Your assignment:
Transcribe every record below word for word.

>>>>>

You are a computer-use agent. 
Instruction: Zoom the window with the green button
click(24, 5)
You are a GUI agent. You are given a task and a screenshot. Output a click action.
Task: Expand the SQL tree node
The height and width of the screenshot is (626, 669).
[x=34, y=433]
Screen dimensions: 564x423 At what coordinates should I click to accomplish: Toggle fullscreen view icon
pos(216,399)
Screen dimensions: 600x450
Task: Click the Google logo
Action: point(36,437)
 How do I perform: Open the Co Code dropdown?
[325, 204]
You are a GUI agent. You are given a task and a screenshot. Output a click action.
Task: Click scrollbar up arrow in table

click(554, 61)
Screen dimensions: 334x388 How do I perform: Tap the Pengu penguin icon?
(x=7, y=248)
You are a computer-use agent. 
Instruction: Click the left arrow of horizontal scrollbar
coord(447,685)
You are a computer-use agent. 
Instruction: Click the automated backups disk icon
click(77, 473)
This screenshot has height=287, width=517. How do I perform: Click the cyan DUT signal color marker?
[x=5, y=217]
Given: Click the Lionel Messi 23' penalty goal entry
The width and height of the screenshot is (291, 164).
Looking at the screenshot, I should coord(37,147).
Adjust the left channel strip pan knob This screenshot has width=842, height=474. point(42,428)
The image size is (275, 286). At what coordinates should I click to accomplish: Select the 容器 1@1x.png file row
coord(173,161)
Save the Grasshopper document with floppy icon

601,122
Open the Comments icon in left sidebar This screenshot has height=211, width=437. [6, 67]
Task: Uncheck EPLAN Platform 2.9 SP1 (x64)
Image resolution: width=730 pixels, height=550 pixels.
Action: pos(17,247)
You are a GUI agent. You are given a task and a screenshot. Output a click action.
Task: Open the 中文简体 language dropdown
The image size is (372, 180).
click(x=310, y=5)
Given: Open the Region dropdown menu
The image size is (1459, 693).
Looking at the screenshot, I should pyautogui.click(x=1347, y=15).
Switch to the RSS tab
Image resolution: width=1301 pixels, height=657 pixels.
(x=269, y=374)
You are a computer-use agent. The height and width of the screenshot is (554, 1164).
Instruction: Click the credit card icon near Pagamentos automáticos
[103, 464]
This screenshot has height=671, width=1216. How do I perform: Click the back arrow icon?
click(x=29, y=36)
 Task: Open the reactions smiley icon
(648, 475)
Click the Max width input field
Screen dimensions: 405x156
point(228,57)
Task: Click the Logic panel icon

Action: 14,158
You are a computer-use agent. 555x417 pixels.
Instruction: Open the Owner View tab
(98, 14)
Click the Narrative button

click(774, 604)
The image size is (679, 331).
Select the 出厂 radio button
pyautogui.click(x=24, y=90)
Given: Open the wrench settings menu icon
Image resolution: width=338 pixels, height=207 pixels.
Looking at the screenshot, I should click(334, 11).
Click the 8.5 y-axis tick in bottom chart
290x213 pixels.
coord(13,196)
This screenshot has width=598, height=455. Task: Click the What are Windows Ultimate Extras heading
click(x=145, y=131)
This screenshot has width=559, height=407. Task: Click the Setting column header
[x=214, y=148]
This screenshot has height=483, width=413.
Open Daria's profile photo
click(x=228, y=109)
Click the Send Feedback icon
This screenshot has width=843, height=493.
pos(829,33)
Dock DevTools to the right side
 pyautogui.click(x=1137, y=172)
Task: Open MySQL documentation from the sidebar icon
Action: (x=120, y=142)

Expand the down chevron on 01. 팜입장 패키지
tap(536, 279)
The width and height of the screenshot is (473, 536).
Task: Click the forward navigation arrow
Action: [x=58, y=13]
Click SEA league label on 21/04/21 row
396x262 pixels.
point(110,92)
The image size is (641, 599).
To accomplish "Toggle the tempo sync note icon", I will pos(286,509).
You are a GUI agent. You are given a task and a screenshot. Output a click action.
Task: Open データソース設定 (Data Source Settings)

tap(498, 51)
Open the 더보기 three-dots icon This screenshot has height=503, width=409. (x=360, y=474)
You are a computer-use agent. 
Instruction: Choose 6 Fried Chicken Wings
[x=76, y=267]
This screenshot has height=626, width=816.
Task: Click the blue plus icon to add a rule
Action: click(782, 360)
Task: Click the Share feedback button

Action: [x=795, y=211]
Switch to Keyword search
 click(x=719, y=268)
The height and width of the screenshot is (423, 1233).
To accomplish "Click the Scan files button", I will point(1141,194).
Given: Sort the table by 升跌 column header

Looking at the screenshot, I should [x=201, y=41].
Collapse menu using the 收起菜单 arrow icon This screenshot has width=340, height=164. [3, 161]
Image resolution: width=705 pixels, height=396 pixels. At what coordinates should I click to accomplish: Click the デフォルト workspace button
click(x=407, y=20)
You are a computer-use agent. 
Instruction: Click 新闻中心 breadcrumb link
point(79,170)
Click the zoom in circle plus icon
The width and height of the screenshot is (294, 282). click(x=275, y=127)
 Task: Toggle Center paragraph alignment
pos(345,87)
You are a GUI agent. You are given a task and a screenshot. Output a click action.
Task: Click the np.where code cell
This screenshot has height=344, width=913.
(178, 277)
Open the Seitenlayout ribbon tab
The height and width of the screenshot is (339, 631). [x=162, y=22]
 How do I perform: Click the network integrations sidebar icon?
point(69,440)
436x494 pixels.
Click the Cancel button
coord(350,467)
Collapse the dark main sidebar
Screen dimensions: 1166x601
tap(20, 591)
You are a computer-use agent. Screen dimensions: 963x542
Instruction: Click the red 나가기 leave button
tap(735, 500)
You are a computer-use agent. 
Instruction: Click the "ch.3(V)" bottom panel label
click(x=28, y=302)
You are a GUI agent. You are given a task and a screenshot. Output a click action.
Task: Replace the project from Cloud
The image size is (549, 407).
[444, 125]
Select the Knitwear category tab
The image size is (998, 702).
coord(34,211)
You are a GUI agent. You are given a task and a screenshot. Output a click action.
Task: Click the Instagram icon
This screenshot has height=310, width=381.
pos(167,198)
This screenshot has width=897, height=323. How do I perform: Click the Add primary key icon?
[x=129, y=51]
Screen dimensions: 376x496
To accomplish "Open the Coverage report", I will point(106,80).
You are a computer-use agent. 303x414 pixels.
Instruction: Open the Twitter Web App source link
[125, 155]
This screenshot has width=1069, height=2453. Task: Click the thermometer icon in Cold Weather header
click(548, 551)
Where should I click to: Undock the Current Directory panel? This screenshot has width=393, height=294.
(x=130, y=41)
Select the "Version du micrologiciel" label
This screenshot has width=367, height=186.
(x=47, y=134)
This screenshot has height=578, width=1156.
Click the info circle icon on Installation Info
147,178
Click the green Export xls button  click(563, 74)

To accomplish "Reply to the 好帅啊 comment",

<<<<<

Your solution:
You are a computer-use agent. 
Instruction: Zoom the window with the green button
click(24, 5)
You are a GUI agent. You are given a task and a screenshot. Output a click action.
Task: Expand the SQL tree node
The height and width of the screenshot is (626, 669).
[x=34, y=433]
Screen dimensions: 564x423 At what coordinates should I click to accomplish: Toggle fullscreen view icon
pos(216,399)
Screen dimensions: 600x450
Task: Click the Google logo
Action: point(36,437)
 How do I perform: Open the Co Code dropdown?
[325, 204]
You are a GUI agent. You are given a task and a screenshot. Output a click action.
Task: Click scrollbar up arrow in table

click(554, 61)
Screen dimensions: 334x388 How do I perform: Tap the Pengu penguin icon?
(x=7, y=248)
You are a computer-use agent. 
Instruction: Click the left arrow of horizontal scrollbar
coord(447,685)
You are a computer-use agent. 
Instruction: Click the automated backups disk icon
click(77, 473)
This screenshot has height=287, width=517. How do I perform: Click the cyan DUT signal color marker?
[x=5, y=217]
Given: Click the Lionel Messi 23' penalty goal entry
The width and height of the screenshot is (291, 164).
Looking at the screenshot, I should coord(37,147).
Adjust the left channel strip pan knob This screenshot has width=842, height=474. point(42,428)
The image size is (275, 286). At what coordinates should I click to accomplish: Select the 容器 1@1x.png file row
coord(173,161)
Save the Grasshopper document with floppy icon

601,122
Open the Comments icon in left sidebar This screenshot has height=211, width=437. [6, 67]
Task: Uncheck EPLAN Platform 2.9 SP1 (x64)
Image resolution: width=730 pixels, height=550 pixels.
Action: pos(17,247)
You are a GUI agent. You are given a task and a screenshot. Output a click action.
Task: Open the 中文简体 language dropdown
The image size is (372, 180).
click(x=310, y=5)
Given: Open the Region dropdown menu
The image size is (1459, 693).
Looking at the screenshot, I should pyautogui.click(x=1347, y=15).
Switch to the RSS tab
Image resolution: width=1301 pixels, height=657 pixels.
(x=269, y=374)
You are a computer-use agent. The height and width of the screenshot is (554, 1164).
Instruction: Click the credit card icon near Pagamentos automáticos
[103, 464]
This screenshot has height=671, width=1216. How do I perform: Click the back arrow icon?
click(x=29, y=36)
 Task: Open the reactions smiley icon
(648, 475)
Click the Max width input field
Screen dimensions: 405x156
point(228,57)
Task: Click the Logic panel icon

Action: 14,158
You are a computer-use agent. 555x417 pixels.
Instruction: Open the Owner View tab
(98, 14)
Click the Narrative button

click(774, 604)
The image size is (679, 331).
Select the 出厂 radio button
pyautogui.click(x=24, y=90)
Given: Open the wrench settings menu icon
Image resolution: width=338 pixels, height=207 pixels.
Looking at the screenshot, I should click(334, 11).
Click the 8.5 y-axis tick in bottom chart
290x213 pixels.
coord(13,196)
This screenshot has width=598, height=455. Task: Click the What are Windows Ultimate Extras heading
click(x=145, y=131)
This screenshot has width=559, height=407. Task: Click the Setting column header
[x=214, y=148]
This screenshot has height=483, width=413.
Open Daria's profile photo
click(x=228, y=109)
Click the Send Feedback icon
This screenshot has width=843, height=493.
pos(829,33)
Dock DevTools to the right side
 pyautogui.click(x=1137, y=172)
Task: Open MySQL documentation from the sidebar icon
Action: (x=120, y=142)

Expand the down chevron on 01. 팜입장 패키지
tap(536, 279)
The width and height of the screenshot is (473, 536).
Task: Click the forward navigation arrow
Action: [x=58, y=13]
Click SEA league label on 21/04/21 row
396x262 pixels.
point(110,92)
The image size is (641, 599).
To accomplish "Toggle the tempo sync note icon", I will pos(286,509).
You are a GUI agent. You are given a task and a screenshot. Output a click action.
Task: Open データソース設定 (Data Source Settings)

tap(498, 51)
Open the 더보기 three-dots icon This screenshot has height=503, width=409. (x=360, y=474)
You are a computer-use agent. 
Instruction: Choose 6 Fried Chicken Wings
[x=76, y=267]
This screenshot has height=626, width=816.
Task: Click the blue plus icon to add a rule
Action: click(782, 360)
Task: Click the Share feedback button

Action: [x=795, y=211]
Switch to Keyword search
 click(x=719, y=268)
The height and width of the screenshot is (423, 1233).
To accomplish "Click the Scan files button", I will point(1141,194).
Given: Sort the table by 升跌 column header

Looking at the screenshot, I should [x=201, y=41].
Collapse menu using the 收起菜单 arrow icon This screenshot has width=340, height=164. [3, 161]
Image resolution: width=705 pixels, height=396 pixels. At what coordinates should I click to accomplish: Click the デフォルト workspace button
click(x=407, y=20)
You are a computer-use agent. 
Instruction: Click 新闻中心 breadcrumb link
point(79,170)
Click the zoom in circle plus icon
The width and height of the screenshot is (294, 282). click(x=275, y=127)
 Task: Toggle Center paragraph alignment
pos(345,87)
You are a GUI agent. You are given a task and a screenshot. Output a click action.
Task: Click the np.where code cell
This screenshot has height=344, width=913.
(178, 277)
Open the Seitenlayout ribbon tab
The height and width of the screenshot is (339, 631). [x=162, y=22]
 How do I perform: Click the network integrations sidebar icon?
point(69,440)
436x494 pixels.
Click the Cancel button
coord(350,467)
Collapse the dark main sidebar
Screen dimensions: 1166x601
tap(20, 591)
You are a computer-use agent. Screen dimensions: 963x542
Instruction: Click the red 나가기 leave button
tap(735, 500)
You are a computer-use agent. 
Instruction: Click the "ch.3(V)" bottom panel label
click(x=28, y=302)
You are a GUI agent. You are given a task and a screenshot. Output a click action.
Task: Replace the project from Cloud
The image size is (549, 407).
[444, 125]
Select the Knitwear category tab
The image size is (998, 702).
coord(34,211)
You are a GUI agent. You are given a task and a screenshot. Output a click action.
Task: Click the Instagram icon
This screenshot has height=310, width=381.
pos(167,198)
This screenshot has width=897, height=323. How do I perform: Click the Add primary key icon?
[x=129, y=51]
Screen dimensions: 376x496
To accomplish "Open the Coverage report", I will point(106,80).
You are a computer-use agent. 303x414 pixels.
Instruction: Open the Twitter Web App source link
[125, 155]
This screenshot has width=1069, height=2453. Task: Click the thermometer icon in Cold Weather header
click(548, 551)
Where should I click to: Undock the Current Directory panel? This screenshot has width=393, height=294.
(x=130, y=41)
Select the "Version du micrologiciel" label
This screenshot has width=367, height=186.
(x=47, y=134)
This screenshot has height=578, width=1156.
Click the info circle icon on Installation Info
147,178
Click the green Export xls button  click(563, 74)

To accomplish "Reply to the 好帅啊 comment",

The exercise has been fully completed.